What is expected
Produce an exact copy of the lines below, starting at the first and ending with the line containing "Aksa APD 55 A открытое с АВР (43, 656)".

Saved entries
--- START ---

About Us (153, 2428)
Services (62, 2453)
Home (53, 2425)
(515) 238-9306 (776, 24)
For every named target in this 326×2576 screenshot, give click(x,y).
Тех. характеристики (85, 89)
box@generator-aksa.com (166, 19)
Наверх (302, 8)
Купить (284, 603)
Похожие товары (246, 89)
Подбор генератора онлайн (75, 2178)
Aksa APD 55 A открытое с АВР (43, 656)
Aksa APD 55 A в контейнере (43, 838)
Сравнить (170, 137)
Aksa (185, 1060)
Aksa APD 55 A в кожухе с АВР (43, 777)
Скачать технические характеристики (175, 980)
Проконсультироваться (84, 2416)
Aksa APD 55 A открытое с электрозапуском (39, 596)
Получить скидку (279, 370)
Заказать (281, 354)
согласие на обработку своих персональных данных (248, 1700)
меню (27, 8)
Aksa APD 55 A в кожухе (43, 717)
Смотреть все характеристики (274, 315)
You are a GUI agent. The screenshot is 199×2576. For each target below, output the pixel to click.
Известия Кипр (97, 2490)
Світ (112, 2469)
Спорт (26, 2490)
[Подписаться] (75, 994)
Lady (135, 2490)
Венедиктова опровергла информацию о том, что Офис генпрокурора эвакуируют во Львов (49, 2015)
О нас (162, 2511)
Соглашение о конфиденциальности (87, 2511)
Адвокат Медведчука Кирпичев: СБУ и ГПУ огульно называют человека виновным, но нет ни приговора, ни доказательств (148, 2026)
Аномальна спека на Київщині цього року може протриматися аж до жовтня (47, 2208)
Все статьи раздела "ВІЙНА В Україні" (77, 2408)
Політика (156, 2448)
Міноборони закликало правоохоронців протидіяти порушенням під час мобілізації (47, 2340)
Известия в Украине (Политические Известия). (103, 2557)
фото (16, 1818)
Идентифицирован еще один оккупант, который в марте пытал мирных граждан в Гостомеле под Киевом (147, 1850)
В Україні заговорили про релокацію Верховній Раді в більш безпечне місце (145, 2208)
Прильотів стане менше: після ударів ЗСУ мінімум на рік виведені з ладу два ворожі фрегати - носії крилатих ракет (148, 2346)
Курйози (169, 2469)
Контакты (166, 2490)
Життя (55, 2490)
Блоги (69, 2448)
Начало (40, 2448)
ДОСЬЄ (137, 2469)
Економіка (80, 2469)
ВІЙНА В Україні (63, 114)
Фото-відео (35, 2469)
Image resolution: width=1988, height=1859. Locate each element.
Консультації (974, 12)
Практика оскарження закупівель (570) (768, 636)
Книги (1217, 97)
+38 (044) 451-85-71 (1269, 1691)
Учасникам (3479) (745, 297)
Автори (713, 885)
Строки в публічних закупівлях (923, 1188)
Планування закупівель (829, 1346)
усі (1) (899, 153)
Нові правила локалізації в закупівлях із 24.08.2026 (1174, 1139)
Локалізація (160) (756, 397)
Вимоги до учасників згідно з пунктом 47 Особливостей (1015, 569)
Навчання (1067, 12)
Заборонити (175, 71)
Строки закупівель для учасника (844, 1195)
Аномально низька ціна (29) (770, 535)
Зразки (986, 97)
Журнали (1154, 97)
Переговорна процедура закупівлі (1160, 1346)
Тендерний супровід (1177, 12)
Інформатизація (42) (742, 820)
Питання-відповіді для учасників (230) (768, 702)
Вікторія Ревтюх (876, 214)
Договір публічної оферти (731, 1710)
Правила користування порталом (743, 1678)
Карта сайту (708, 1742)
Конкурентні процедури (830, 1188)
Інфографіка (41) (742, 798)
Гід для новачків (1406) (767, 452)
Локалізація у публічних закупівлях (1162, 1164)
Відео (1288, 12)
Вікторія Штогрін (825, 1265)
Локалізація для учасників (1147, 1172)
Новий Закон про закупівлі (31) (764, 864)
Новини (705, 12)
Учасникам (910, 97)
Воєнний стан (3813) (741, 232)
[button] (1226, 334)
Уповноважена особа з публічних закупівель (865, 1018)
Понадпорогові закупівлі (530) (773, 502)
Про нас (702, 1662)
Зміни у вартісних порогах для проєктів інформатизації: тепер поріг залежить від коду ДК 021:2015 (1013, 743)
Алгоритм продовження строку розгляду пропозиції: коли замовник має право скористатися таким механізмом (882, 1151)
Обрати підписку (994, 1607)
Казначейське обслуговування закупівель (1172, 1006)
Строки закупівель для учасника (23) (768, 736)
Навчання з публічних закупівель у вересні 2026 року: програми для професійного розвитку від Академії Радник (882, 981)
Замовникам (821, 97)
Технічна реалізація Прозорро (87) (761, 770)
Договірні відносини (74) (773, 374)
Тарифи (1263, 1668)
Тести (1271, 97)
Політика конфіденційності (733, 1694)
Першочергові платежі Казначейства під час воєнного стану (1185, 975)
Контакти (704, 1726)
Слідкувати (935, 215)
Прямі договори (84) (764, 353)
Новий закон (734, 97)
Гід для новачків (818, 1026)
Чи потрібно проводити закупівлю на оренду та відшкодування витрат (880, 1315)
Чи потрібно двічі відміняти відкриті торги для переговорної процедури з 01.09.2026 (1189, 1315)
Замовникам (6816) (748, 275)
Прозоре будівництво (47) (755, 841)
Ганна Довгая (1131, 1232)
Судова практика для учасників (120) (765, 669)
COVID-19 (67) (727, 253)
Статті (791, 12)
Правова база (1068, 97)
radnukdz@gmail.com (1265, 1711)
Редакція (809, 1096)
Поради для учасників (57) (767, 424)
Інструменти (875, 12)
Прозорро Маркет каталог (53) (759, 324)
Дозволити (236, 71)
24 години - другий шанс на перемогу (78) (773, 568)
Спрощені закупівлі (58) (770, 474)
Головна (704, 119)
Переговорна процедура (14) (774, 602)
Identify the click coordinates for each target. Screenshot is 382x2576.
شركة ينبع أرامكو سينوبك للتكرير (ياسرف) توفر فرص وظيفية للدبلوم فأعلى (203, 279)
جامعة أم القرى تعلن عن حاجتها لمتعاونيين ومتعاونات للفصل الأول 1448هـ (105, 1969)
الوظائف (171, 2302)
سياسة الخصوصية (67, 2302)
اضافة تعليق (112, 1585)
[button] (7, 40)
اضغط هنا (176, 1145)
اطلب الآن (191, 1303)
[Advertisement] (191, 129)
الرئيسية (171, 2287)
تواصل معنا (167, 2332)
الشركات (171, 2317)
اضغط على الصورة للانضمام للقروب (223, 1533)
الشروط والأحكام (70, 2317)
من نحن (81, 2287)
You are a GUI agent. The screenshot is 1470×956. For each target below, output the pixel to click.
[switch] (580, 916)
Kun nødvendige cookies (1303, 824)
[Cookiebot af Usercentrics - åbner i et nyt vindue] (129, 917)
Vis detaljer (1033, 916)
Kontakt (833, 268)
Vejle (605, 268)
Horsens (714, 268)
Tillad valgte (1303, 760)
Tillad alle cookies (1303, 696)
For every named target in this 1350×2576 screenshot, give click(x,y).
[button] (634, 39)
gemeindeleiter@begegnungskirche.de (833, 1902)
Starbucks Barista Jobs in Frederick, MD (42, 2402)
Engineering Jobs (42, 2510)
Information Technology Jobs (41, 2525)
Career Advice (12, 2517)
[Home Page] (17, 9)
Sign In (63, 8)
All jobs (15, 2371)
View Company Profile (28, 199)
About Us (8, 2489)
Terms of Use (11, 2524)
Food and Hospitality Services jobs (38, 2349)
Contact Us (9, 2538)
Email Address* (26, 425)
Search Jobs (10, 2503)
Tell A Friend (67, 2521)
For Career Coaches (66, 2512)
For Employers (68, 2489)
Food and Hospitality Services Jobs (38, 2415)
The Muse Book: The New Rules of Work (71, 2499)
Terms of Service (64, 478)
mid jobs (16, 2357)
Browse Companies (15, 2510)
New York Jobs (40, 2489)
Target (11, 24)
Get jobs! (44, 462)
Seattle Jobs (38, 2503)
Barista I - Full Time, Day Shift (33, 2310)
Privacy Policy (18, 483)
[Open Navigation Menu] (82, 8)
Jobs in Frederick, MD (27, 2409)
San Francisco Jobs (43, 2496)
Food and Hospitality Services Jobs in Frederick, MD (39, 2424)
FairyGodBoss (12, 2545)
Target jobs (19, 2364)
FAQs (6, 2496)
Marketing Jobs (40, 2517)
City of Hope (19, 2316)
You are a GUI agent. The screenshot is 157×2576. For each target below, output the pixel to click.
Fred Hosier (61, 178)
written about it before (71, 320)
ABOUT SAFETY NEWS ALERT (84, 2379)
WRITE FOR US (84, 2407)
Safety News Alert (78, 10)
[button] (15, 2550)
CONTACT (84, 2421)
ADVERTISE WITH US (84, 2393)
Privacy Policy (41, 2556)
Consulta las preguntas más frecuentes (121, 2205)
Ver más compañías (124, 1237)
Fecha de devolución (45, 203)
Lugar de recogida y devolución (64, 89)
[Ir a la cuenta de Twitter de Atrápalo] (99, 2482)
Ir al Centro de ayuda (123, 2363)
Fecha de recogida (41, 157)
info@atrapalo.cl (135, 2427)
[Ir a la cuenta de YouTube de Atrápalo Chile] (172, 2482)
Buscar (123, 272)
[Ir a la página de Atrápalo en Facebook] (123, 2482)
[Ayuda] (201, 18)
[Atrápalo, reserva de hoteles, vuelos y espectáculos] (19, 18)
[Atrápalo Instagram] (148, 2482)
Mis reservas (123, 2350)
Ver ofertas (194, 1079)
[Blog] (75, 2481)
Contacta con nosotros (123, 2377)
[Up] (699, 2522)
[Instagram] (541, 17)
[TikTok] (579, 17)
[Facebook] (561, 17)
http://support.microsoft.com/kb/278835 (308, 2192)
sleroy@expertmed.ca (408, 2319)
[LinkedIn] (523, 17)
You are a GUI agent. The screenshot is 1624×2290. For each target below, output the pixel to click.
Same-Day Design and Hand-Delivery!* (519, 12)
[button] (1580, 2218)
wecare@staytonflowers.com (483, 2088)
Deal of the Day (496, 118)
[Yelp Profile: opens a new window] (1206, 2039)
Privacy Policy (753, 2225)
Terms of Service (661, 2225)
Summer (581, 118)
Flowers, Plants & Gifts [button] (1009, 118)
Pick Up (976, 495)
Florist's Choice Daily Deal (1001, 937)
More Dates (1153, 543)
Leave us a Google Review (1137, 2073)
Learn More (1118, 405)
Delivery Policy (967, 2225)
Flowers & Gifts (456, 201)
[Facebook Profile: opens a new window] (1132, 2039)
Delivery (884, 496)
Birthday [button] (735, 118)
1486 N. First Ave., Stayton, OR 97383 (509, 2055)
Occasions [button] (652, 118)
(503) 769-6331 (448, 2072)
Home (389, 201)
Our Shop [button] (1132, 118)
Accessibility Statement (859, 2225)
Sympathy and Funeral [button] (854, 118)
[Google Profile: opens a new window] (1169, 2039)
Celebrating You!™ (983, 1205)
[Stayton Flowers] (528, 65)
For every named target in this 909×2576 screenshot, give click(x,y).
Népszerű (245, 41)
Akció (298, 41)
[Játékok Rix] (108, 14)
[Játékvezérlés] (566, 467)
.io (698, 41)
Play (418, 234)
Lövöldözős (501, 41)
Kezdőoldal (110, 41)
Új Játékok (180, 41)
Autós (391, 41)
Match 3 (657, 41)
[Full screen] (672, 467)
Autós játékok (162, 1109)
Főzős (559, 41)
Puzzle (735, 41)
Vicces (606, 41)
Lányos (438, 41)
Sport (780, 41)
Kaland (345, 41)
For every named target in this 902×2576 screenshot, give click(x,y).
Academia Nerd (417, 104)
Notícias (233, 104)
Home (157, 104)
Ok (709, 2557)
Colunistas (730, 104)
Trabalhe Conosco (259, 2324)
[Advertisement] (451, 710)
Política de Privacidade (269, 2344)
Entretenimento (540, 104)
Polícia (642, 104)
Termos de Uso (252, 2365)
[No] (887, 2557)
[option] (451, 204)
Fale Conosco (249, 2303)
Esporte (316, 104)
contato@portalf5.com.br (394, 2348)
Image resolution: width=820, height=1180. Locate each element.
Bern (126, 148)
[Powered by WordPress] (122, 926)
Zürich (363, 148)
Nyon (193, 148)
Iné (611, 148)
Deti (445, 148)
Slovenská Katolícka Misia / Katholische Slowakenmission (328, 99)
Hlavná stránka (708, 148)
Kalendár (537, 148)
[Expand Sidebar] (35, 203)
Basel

--- END ---

Answer below
About Us (153, 2428)
Services (62, 2453)
Home (53, 2425)
(515) 238-9306 (776, 24)
For every named target in this 326×2576 screenshot, give click(x,y).
Тех. характеристики (85, 89)
box@generator-aksa.com (166, 19)
Наверх (302, 8)
Купить (284, 603)
Похожие товары (246, 89)
Подбор генератора онлайн (75, 2178)
Aksa APD 55 A открытое с АВР (43, 656)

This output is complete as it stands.